TMSF eski başkanlarından Abdullah Güzeldülger de bir başka yayında kurum bünyesinde binden fazla şirketin toplandığını, şirket sayısı itibariyle TMSF’nin Türkiye’nin en büyük kurumu olduğunu, mali varlık itibariyle de üçüncü sırada sayılabileceğini belirtti, şirketlerin rasyonel yönetilmemesi sebebiyle değerlerinin düştüğünü de ifade eden Güzeldülger, şirketlere el koymanın, Türkiye’de yatırım yapacaklar açısından endişeye yol açtığını söyledi.
Ortada ilginç iddialar var. Belli ki hem Ramazan Başak’ın hem Abdullah Güzeldülger’in bildikleri tv kanallarından söylediklerinden çok daha fazla.
Ve belli ki Can Holding sahibi Kemal Can’ın “Devlet büyükleri” diye tanımladığı isimlerle n’a iliişkisi önemli. Savcı, Kemal Can’a “Kim bu devlet büyükleri?” diye sormuyor.
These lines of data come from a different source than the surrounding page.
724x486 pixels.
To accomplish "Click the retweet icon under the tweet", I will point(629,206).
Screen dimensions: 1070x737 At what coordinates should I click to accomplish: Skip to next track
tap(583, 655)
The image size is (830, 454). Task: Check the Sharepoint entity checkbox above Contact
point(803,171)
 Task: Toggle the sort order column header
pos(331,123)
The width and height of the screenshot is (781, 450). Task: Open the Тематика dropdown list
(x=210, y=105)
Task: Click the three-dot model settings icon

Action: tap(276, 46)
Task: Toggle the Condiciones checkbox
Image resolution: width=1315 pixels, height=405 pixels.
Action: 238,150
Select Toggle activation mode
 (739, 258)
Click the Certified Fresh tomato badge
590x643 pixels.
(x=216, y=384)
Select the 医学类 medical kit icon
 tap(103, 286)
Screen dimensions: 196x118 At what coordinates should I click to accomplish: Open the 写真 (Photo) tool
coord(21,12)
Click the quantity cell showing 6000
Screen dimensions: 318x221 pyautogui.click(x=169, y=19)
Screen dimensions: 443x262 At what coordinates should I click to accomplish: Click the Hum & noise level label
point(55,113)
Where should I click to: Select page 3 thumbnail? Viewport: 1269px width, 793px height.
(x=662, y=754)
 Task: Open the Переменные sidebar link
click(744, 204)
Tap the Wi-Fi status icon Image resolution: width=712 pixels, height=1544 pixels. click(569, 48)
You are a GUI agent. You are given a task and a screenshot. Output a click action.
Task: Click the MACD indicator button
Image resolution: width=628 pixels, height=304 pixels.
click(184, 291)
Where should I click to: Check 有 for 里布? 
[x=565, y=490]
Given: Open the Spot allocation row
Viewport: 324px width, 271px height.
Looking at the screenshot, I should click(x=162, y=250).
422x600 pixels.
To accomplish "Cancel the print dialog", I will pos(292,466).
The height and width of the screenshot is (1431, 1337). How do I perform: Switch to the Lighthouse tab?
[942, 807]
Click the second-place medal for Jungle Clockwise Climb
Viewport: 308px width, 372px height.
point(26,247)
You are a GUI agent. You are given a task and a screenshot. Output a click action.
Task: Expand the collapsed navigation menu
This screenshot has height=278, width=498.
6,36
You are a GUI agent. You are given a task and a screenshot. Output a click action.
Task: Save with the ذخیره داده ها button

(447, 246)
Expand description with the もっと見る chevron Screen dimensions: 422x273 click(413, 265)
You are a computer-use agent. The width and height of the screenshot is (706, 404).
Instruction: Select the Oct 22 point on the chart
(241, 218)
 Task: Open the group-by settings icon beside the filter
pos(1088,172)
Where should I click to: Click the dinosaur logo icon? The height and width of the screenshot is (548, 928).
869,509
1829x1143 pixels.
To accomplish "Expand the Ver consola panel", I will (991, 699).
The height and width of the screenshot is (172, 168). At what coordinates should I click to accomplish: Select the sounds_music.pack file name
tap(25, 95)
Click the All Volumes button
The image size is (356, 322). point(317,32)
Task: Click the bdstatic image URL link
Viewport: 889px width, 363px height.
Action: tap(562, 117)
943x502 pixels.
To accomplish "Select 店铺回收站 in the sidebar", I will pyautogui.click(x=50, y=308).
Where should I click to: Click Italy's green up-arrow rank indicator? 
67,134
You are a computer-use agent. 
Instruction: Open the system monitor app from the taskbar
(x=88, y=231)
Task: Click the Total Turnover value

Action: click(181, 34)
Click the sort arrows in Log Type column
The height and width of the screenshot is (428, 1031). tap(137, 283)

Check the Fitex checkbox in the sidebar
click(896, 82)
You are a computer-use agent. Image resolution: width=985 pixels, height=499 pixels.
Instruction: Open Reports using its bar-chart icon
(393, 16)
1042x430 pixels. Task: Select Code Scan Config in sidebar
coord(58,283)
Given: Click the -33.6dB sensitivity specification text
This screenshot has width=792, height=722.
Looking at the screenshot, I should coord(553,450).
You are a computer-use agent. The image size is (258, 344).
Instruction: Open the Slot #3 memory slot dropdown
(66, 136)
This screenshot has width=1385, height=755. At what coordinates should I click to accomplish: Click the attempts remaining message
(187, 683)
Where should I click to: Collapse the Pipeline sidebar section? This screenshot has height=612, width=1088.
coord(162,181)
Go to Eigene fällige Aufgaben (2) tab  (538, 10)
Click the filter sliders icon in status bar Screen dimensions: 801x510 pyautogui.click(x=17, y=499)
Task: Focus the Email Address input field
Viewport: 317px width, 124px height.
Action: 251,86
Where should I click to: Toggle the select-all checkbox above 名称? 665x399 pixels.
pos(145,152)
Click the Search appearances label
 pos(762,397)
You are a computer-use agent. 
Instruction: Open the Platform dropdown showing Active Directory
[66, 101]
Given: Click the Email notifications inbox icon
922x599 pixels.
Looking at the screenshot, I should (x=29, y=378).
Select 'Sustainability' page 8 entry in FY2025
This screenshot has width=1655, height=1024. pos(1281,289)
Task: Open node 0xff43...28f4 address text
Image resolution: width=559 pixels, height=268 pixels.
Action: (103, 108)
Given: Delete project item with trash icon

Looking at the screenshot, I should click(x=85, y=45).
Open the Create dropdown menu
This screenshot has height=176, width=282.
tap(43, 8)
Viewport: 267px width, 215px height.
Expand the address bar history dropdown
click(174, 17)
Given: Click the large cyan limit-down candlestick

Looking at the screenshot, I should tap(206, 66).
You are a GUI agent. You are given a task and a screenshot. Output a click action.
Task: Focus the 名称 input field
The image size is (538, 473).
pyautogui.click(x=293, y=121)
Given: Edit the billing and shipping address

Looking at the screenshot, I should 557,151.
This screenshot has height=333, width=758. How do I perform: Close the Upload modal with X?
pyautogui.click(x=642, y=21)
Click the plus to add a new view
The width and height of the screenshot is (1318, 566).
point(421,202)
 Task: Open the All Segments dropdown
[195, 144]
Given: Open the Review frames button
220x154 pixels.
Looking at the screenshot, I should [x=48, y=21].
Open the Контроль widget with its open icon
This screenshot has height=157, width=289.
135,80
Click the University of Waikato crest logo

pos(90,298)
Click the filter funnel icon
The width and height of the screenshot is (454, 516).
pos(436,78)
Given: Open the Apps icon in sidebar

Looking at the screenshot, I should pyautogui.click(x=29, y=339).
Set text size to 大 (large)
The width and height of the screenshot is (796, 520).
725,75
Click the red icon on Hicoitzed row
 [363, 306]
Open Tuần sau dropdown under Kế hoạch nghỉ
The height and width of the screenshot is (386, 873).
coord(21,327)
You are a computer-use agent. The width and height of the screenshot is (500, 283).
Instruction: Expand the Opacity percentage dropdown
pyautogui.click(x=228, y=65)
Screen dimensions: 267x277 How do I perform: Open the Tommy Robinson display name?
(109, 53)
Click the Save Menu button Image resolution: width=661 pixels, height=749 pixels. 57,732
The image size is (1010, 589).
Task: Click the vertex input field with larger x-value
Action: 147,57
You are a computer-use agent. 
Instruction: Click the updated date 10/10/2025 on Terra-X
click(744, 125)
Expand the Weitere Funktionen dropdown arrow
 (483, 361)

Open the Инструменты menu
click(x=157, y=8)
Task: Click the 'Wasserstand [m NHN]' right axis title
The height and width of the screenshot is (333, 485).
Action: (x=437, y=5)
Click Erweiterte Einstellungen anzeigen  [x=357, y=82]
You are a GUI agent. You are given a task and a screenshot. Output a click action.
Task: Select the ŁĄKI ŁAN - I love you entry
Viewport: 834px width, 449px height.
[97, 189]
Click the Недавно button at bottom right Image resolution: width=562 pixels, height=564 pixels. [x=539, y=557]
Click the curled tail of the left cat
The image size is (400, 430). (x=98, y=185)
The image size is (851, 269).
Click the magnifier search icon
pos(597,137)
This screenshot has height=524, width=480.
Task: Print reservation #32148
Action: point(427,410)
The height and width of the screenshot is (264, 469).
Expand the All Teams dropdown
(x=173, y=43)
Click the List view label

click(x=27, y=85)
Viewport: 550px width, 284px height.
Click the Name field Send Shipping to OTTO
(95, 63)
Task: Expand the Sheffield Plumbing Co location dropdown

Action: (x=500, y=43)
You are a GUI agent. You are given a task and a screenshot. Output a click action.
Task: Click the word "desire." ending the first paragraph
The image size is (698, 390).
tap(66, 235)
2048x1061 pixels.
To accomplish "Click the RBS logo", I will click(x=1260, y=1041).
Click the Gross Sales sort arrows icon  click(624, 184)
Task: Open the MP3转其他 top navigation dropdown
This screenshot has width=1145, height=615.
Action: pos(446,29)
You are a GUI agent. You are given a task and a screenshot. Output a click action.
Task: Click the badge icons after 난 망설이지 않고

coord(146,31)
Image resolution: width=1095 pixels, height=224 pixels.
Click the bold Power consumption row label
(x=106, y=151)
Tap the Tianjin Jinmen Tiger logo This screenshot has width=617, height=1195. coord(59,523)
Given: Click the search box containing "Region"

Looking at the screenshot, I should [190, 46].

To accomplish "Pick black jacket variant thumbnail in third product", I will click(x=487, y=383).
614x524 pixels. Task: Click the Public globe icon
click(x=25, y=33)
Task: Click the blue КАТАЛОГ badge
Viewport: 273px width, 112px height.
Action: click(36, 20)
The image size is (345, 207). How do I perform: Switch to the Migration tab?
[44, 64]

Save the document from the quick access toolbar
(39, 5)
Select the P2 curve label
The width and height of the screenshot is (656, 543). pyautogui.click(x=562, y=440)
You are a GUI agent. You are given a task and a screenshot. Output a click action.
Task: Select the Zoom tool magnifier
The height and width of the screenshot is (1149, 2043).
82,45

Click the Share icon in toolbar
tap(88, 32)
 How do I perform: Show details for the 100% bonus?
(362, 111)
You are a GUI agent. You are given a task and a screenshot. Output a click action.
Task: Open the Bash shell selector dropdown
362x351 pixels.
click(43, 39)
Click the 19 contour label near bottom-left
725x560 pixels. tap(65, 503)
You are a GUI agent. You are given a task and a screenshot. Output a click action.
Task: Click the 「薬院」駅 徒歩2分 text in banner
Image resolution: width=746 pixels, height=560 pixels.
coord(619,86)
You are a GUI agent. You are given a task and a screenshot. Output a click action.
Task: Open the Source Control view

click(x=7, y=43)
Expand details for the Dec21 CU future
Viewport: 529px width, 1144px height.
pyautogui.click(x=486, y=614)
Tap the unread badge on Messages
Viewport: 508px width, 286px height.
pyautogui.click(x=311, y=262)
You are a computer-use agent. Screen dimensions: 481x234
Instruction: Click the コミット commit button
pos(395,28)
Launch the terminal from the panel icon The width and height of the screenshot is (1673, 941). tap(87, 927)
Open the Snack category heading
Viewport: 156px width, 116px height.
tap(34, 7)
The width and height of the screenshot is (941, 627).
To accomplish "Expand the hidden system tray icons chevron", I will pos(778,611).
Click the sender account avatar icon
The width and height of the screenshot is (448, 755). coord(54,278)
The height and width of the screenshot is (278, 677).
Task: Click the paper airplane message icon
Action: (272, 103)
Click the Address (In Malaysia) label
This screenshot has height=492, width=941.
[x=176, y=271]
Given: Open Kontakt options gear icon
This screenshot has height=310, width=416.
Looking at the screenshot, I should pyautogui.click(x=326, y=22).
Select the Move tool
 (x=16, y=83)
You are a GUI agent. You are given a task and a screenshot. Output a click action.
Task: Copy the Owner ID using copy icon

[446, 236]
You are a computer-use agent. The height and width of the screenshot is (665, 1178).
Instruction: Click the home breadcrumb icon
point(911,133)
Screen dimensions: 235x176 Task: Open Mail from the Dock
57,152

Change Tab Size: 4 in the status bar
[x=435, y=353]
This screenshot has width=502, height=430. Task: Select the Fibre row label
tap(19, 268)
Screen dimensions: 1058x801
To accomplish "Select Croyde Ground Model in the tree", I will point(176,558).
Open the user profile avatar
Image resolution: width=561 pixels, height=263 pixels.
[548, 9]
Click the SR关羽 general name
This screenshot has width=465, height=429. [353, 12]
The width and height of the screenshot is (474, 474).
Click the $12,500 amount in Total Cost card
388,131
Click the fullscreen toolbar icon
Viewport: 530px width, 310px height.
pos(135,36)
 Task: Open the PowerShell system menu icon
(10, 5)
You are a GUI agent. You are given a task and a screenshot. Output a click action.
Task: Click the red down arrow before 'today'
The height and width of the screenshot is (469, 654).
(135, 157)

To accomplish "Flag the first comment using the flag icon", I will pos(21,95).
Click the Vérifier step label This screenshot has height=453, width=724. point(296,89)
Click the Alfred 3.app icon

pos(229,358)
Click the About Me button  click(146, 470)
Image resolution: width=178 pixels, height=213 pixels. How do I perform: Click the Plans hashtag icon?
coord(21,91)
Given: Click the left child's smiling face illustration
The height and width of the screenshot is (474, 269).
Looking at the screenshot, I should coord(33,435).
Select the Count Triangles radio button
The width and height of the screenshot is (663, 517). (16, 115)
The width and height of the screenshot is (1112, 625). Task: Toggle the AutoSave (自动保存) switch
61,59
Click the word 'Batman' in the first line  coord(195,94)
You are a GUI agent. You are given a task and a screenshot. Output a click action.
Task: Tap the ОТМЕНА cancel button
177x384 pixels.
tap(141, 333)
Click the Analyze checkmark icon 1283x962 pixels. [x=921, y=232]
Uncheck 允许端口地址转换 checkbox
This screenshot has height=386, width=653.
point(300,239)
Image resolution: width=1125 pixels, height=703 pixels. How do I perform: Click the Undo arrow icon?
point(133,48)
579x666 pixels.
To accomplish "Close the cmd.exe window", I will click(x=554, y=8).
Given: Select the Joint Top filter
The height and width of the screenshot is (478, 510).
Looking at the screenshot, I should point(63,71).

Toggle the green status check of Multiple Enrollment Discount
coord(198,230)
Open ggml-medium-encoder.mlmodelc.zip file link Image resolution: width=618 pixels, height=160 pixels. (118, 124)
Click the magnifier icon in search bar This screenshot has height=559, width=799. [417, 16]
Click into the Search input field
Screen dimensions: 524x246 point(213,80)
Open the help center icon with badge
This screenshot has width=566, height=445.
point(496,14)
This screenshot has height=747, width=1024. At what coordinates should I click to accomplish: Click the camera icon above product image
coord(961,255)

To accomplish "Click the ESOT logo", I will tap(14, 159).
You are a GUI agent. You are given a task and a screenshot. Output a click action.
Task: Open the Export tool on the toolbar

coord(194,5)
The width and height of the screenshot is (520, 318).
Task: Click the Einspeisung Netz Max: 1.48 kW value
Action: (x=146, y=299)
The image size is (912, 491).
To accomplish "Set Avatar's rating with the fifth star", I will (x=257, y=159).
Bu iddia Kemal Can için “can simidi” mi, savcı için “risk” mi, bir ihtimal.
Henüz ”Devlet büyükleri” diye nitelenecek çevrelerden de bir açıklama gelmedi.
Henüz Meclis’te de “Gelin şu devlet büyüklerini bulalım” gibi bir hamleye rastlanmadı.
Eski MASAK Başkanı Ramazan Başak’ın “kontrollü teslimat” diye nitelediği işlerin kapsamı da ortaya konmuş değil.
Onun için “Bir başka siyaset zeminin temiz eller operasyonu olursa…” diyorum. Kısmet, bakalım.